So heres a few pages from my most recent sketchbook.

Christmas Cards

This year’s set of Christmas Cards are now available to purchase from my Folksy Shop whilst my website is being updated.

I wanted to create a set that can be added to in the future and decided to think about every day places that are magical in the winter and that I have sketches or photographs in my reference collection to work from.

I settled on a few places that I always went to during winter when I lived in London.
Hampstead Heath, Richmond Park and Wimbledon Common.





The snow globes came about from trying the scenes inside different shaped viewfinders – settling on round.

These cards are all blank inside, so can be used for any occasion during this season.

Live Art for The Monochronium at The Lighthouse in Poole




I was invited to take part in The Bookshelf at The Lighthouse in Poole again this year. This time for The Monochronium by Hazel Evans and as last year I was given a pile of random books to make an artwork from in three hours. This year was much more challenging than last year. It was very busy and there were many other artists, spectators and musicians to be distracted by. It takes a lot of concentration to stay in ‘the zone’ whilst so much is going on around you, but I’m pleased with my new lady character and the composition of the first collaged drawing I created. I’m not so sure about the second drawing, but I would like to see what adventures this new lady and I could go on and where her story may develop in my sketchbook.

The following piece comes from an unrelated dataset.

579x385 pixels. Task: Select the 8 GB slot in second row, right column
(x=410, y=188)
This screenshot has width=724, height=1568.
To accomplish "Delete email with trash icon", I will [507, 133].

The Monochronium has been such a pleasure to be involved in and has encouraged me to step out of the studio and to make more art in front of an audience which is quite an unusual process for an illustrator. I’m keen to plan more live art events, as I always create something unexpected, inspired by my surroundings and the books and equipment I happen to have that day.

The artworks I created last Wednesday evening can be seen at The Lighthouse until 9th November 2011 and you can also view more pictures and videos of this event on Hazel’s facebook page

A few pics that a friend of mine took, with more to follow when I get the ‘official’ones…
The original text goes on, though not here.